The name Bising has been used for 14 tropical cyclones in the Philippine Area of Responsibility by PAGASA in the Western Pacific.

 Tropical Depression Bising (1966) – a tropical depression that was only recognized by PAGASA.
 Tropical Depression Bising (1970) – a tropical depression that was only recognized by PAGASA.
 Typhoon Dinah (1974) (T7405, 06W, Bising) – struck the Philippines and Vietnam.
 Tropical Storm Polly (1978) (T7803, 03W, Bising) – struck southern Japan.
 Typhoon Nelson (1982) (T8202, 02W, Bising) – struck the Philippines.
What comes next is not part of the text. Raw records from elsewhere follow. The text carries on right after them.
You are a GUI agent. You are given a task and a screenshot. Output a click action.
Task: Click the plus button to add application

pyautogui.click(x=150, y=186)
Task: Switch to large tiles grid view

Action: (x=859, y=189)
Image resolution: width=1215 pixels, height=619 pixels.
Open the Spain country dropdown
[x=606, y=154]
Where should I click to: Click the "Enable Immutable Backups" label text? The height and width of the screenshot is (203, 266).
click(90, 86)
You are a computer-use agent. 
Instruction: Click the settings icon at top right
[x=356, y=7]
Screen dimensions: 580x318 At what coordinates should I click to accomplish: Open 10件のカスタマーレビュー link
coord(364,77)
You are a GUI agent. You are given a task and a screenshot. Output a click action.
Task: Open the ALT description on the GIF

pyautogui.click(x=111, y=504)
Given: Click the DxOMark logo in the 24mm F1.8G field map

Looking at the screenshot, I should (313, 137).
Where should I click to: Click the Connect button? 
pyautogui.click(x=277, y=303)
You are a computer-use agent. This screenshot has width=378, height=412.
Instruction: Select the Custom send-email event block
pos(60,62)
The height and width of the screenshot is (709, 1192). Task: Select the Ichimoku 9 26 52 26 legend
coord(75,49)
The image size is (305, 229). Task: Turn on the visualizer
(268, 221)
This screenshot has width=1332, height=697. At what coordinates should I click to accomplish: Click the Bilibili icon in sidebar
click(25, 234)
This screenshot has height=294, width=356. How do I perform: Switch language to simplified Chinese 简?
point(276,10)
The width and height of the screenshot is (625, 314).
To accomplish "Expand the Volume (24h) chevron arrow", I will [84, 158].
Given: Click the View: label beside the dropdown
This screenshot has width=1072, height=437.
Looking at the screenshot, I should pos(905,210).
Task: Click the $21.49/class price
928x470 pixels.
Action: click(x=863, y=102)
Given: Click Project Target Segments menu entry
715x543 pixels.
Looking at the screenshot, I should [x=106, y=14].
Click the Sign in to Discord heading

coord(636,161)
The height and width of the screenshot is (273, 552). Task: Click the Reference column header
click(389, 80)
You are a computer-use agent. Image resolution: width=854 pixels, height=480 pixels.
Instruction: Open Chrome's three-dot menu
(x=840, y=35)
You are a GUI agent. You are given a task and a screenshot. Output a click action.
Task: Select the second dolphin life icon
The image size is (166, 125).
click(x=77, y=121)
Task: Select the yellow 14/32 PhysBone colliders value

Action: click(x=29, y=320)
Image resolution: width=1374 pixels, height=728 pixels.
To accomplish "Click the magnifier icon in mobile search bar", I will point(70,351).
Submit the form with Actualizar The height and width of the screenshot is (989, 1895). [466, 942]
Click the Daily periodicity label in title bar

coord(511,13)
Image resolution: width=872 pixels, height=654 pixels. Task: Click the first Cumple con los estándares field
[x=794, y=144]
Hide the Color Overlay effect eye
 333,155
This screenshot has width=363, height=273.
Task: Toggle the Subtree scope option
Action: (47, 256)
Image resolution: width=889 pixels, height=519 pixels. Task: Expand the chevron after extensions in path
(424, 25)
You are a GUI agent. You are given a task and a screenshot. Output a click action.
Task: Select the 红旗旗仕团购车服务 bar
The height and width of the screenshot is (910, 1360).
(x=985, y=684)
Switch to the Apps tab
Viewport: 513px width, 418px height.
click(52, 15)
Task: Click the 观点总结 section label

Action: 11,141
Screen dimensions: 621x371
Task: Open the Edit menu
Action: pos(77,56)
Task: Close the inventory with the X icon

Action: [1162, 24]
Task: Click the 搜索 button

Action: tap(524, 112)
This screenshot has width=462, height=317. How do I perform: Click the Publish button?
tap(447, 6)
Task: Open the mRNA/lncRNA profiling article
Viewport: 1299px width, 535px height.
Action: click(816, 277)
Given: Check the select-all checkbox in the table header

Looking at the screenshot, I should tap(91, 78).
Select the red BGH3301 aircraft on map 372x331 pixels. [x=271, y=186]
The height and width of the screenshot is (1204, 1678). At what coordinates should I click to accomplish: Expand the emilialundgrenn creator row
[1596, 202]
 Typhoon Ken (1986) (T8602, 02W, Bising) – did not make landfall.
 Typhoon Ofelia (1990) (T9005, 06W, Bising) – struck Taiwan and China.
 Typhoon Owen (1994) (T9401, 02W, Bising) – struck the Philippines.
 Typhoon Otto (1998) (T9802, 04W, Bising) – struck Taiwan and China.
 Typhoon Sonca (2005) (T0503, 03W, Bising) – did not make landfall.
 Tropical Depression Bising (2009) – a tropical depression that was only recognized by PAGASA.
 Tropical Depression Bising (2013) – only recognized by JMA and PAGASA.
 Tropical Depression Bising (2017) – only recognized by JMA and PAGASA.
 Typhoon Surigae (2021) (T2102, 02W, Bising) — a long lived storm that approached and affected the Philippines as a Category 5 super typhoon before turning out to sea.